Let \(\sigma \in [-1,1]^\ell \) satisfy

$$\begin{aligned} \gamma j - \zeta \ell \le \sigma _1 +\cdots + \sigma _j \quad (1\le j\le \ell ). \end{aligned}$$

Then there exists an integer \(L\in [\eta \ell ,\ell ]\) such that

$$\begin{aligned} \frac{1}{L} {\mathbf {M}}_\tau (\sigma |(0,L]) \le \Phi (\gamma ) +\frac{1}{\eta }\left( O(\sqrt{\zeta }) + O(\tau ) + O_\tau (\log \ell / \ell ) \right) +\delta . \end{aligned}$$

where

$$\begin{aligned} \Phi (x)=\frac{2-x-\sqrt{3-3x^2}}{4}. \end{aligned}$$

Proof

Let f be the function provided by Lemma 5.22 for \(\Gamma =1\). Choose \(\widetilde{\delta }\in (0,1/2)\) such that \(\widetilde{\delta }(2-4\log \widetilde{\delta })<\delta \) and let \(\eta =3\Phi (\gamma )2^{-1/\widetilde{\delta }}>0\).

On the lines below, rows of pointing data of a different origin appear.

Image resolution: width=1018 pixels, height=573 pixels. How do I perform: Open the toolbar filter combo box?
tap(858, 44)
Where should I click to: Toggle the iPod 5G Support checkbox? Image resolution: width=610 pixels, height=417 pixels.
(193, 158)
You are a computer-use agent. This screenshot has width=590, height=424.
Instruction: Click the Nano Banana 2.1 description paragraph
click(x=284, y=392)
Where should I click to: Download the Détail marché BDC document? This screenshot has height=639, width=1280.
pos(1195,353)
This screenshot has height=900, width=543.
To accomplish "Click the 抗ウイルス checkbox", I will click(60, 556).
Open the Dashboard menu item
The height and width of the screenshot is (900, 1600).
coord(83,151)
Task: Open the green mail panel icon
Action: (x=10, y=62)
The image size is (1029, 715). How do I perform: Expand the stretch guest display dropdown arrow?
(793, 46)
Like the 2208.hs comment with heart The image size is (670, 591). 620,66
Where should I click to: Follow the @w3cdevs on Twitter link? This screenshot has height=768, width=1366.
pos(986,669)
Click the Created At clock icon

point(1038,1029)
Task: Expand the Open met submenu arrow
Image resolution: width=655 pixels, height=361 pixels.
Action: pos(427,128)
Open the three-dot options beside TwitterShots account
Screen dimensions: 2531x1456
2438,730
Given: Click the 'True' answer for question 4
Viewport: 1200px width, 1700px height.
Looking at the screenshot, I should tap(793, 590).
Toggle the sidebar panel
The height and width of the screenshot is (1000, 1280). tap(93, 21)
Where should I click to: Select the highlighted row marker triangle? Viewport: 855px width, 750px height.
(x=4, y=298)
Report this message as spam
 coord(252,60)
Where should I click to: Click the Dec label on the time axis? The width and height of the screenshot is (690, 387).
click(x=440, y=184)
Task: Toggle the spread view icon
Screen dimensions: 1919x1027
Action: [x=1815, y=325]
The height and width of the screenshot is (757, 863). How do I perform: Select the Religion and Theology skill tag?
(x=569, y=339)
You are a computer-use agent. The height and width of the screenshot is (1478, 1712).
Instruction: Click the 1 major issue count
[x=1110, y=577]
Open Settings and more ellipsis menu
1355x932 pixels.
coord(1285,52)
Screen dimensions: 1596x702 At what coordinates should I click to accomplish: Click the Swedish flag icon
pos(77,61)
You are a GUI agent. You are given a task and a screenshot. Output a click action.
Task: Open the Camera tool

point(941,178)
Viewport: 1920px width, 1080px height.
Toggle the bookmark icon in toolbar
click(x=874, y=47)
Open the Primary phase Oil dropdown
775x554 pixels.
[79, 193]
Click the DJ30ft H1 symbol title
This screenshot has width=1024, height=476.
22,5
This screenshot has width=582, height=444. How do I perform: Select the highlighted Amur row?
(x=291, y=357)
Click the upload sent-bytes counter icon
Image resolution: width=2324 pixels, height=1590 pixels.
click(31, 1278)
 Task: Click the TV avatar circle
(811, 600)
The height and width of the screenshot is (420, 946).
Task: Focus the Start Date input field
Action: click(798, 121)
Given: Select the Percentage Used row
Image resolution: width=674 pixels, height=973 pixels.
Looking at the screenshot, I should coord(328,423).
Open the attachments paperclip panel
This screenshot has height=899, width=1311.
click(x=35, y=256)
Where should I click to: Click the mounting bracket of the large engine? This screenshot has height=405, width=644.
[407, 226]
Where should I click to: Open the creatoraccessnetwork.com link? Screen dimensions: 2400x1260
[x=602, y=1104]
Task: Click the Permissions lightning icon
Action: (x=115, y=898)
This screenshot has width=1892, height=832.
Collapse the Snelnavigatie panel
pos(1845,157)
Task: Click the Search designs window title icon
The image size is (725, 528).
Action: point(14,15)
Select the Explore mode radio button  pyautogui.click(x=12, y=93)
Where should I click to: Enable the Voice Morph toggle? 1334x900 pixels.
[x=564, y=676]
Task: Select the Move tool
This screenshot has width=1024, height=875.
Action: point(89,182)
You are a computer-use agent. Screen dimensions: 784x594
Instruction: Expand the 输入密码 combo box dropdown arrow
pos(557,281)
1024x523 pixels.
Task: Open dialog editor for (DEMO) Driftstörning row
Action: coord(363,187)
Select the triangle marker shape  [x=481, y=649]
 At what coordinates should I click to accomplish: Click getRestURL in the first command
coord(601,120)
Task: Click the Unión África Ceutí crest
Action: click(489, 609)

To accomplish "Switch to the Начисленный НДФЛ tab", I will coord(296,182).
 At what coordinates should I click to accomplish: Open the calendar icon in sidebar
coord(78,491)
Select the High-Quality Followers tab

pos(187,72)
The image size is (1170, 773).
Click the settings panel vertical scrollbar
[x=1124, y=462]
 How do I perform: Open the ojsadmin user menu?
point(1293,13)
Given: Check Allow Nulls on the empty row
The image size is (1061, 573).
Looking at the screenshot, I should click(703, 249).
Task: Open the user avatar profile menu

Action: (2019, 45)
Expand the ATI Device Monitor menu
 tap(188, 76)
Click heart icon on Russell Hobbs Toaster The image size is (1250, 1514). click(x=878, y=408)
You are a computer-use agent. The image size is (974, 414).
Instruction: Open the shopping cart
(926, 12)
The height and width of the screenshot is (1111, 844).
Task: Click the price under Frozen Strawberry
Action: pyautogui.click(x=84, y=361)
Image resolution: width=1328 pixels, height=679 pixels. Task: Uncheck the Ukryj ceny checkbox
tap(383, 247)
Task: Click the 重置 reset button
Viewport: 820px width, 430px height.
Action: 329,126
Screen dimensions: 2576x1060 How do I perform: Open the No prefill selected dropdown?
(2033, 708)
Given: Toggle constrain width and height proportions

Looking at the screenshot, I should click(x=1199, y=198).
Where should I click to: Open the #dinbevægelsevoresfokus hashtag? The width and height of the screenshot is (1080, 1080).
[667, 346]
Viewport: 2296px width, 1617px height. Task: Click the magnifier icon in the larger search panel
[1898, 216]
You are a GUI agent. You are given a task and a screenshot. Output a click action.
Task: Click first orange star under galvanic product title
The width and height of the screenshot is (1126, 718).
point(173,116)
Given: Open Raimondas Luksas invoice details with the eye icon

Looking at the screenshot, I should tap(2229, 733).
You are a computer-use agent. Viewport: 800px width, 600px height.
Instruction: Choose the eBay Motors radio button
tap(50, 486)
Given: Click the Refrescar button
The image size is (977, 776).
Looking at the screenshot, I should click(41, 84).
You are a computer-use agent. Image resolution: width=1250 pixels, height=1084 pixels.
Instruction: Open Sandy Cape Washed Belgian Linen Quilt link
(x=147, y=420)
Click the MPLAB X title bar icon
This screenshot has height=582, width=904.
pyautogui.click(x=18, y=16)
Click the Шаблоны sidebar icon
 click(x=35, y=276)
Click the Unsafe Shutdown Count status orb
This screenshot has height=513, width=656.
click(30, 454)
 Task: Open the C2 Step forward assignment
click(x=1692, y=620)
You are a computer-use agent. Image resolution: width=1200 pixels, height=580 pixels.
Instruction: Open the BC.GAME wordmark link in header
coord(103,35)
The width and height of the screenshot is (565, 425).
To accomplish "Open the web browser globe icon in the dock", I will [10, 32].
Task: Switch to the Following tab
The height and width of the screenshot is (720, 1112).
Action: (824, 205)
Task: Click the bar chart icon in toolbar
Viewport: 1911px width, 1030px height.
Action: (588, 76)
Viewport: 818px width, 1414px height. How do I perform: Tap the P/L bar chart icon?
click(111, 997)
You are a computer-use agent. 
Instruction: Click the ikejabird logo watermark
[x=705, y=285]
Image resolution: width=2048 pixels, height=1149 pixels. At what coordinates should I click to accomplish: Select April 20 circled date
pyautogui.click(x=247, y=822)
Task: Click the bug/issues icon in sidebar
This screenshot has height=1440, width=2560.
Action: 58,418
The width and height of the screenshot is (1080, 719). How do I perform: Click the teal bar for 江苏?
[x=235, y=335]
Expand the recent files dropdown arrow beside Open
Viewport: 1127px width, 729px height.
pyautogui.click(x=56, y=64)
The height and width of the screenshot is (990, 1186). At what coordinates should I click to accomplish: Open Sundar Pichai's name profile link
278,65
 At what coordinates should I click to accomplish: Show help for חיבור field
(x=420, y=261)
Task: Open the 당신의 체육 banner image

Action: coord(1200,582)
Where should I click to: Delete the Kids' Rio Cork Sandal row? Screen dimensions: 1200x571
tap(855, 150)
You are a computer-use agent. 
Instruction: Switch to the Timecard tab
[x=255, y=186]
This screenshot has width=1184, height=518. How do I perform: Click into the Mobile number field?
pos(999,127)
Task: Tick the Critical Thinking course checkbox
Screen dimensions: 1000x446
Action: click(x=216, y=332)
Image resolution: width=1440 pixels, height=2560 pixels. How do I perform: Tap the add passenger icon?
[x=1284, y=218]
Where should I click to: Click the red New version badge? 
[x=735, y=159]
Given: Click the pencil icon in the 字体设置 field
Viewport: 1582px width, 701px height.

Let \(D=\gamma -\sqrt{\zeta }\ge 0\). Note that \(\Phi \) is decreasing on [0, 1 / 2], so \(3\Phi (D)2^{-1/\widetilde{\delta }}\ge 3\Phi (\gamma )2^{-1/\widetilde{\delta }} = \eta \). Using this and applying Proposition 5.5, we obtain a \(u\in [\eta ,1]\) such that

$$\begin{aligned} \frac{1}{u} {\mathbf {T}}(f|[0,u])< & {} \Phi (D)+\delta = \frac{2-D-\sqrt{3-3D^2}}{4} + \delta \\\le & {} \frac{2-(\gamma -\sqrt{\zeta })-\sqrt{3-3\gamma ^2}}{4} +\delta = \Phi (\gamma )+\sqrt{\zeta }/4 +\delta . \end{aligned}$$

Let L be the smallest integer such that \(u\le L/\ell \). Then clearly \(L\in [\eta \ell , \ell ]\).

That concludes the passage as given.